Ekuitas energi terbarukan melihat dorongan besar pada tahun 2020, tetapi mereka memiliki stok minyak dan gas yang berkinerja buruk dan pasar yang lebih luas sejak awal 2022. Gambar: Pusat Pusat Kebijakan Energi Global Universitas Columbia

Namun, Chew mengatakan bahwa ada sejumlah tailwinds struktural, yang “tetap selaras dengan masa depan yang lebih disesuaikan dengan iklim”, yang tidak dapat diabaikan oleh para investor dengan orientasi jangka panjang, termasuk perang dagang Trump.

“Munculnya konflik kekuatan besar dan perang tarif mungkin menghasilkan hubungan perdagangan yang lebih dekat antara Cina – produsen teknologi rantai nilai energi bersih terbesar di dunia – dan negara -negara berkembang, yang dapat memberikan permintaan penggantian untuk rantai pasokan energi hijau,” katanya.

Menurut data Comtrade Perserikatan Bangsa -Bangsa, sekitar setengah dari semua ekspor peralatan tenaga surya dan angin Tiongkok serta EV sekarang pergi ke Global South, dengan ekonomi berkembang mendorong sebagian besar pertumbuhan volume ekspor baru -baru ini.

Pada akhir 2024, lima importir teratas teknologi tenaga angin Tiongkok adalah Afrika Selatan, Mesir, Chili, Brasil dan Uzbekistan, sedangkan lima pasar pertumbuhan terbesar untuk Solar Arab Saudi, Pakistan, Uzbekistan, india dan India.

Mengingat bahwa pemerintahan AS sebelumnya telah menggunakan tarif yang ditargetkan di EV Cina dan impor matahari yang dibuat oleh perusahaan -perusahaan Cina di Asia Tenggara, sebagian besar pasokan Cleantech di negara itu sekarang bersumber dari produsen lain, kata Think Tank Pusat Penelitian tentang Energi dan Udara Bersih (CREA) Awal tahun ini.

Hanya 4 persen dari ekspor Solar, Wind dan EV China yang saat ini pergi ke AS – sebagian kecil dibandingkan dengan ekspor AS secara keseluruhan di negara itu, kata analis CREA.

Pergeseran struktural dalam bantuan energi bersih

Tumbuhnya Permintaan Energi – Sebagian karena penggunaan yang melonjak kecerdasan buatan – adalah pergeseran struktural lain yang dapat menopang pembangunan energi terbarukan yang dipercepat, kata Chew.

“Kita hidup di dunia bukan energi ini atau itu, tetapi semakin banyak energi.
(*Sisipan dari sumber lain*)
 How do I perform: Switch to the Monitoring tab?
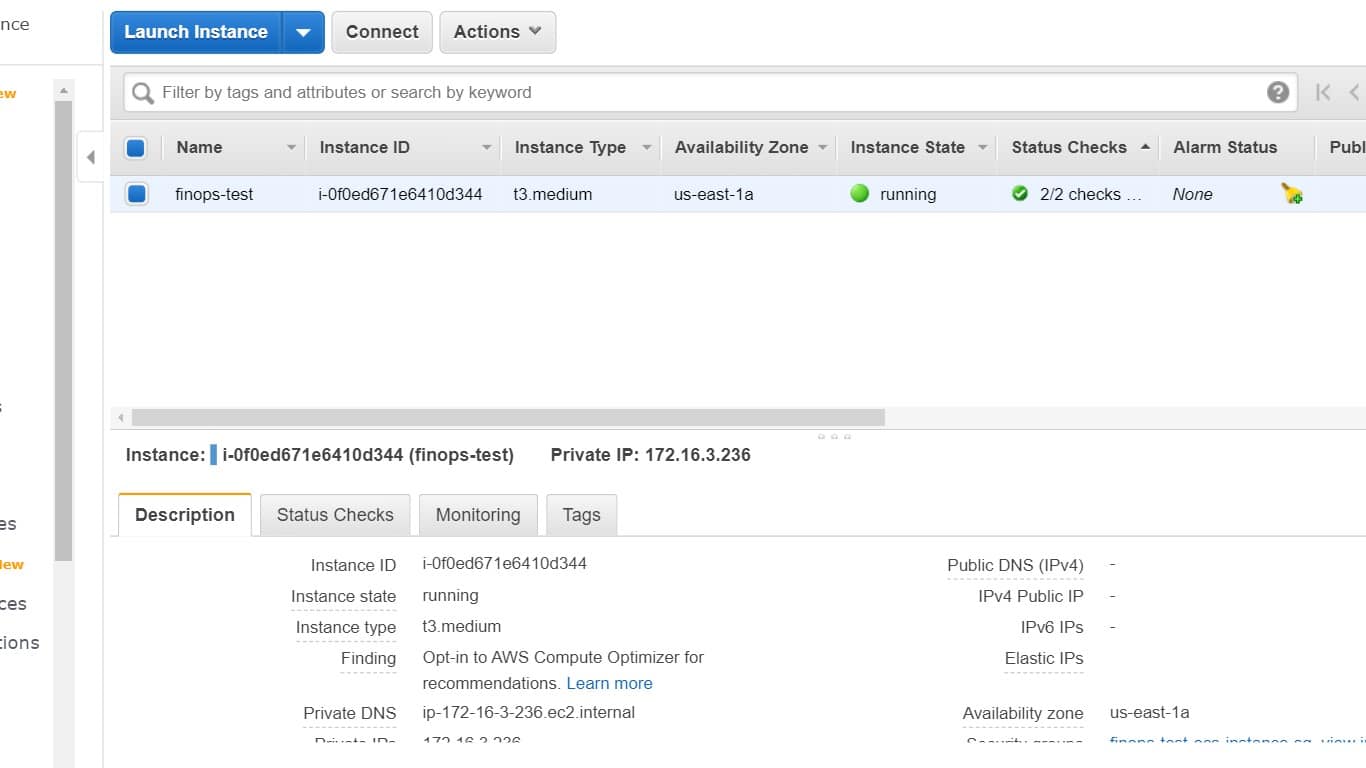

Kita hidup dalam realitas penambahan energi,” katanya. “Jadi, meskipun ada pivot yang diakui di AS kembali ke energi tradisional, akan ada lebih dari permintaan yang cukup untuk menjaga teknologi energi terbarukan yang digunakan dengan baik dan tumbuh sepanjang periode ini.”

Terkait, pemerasan daya akan berarti kemajuan efisiensi energi harus “meningkatkan,” kata Chew. Kecuali perkembangan ini, beberapa yurisdiksi harus mengatur seberapa cepat pusat data dan hyperscaler-pusat data skala besar yang menawarkan sumber daya komputasi besar-besaran-dapatkan akses ke koneksi daya, katanya.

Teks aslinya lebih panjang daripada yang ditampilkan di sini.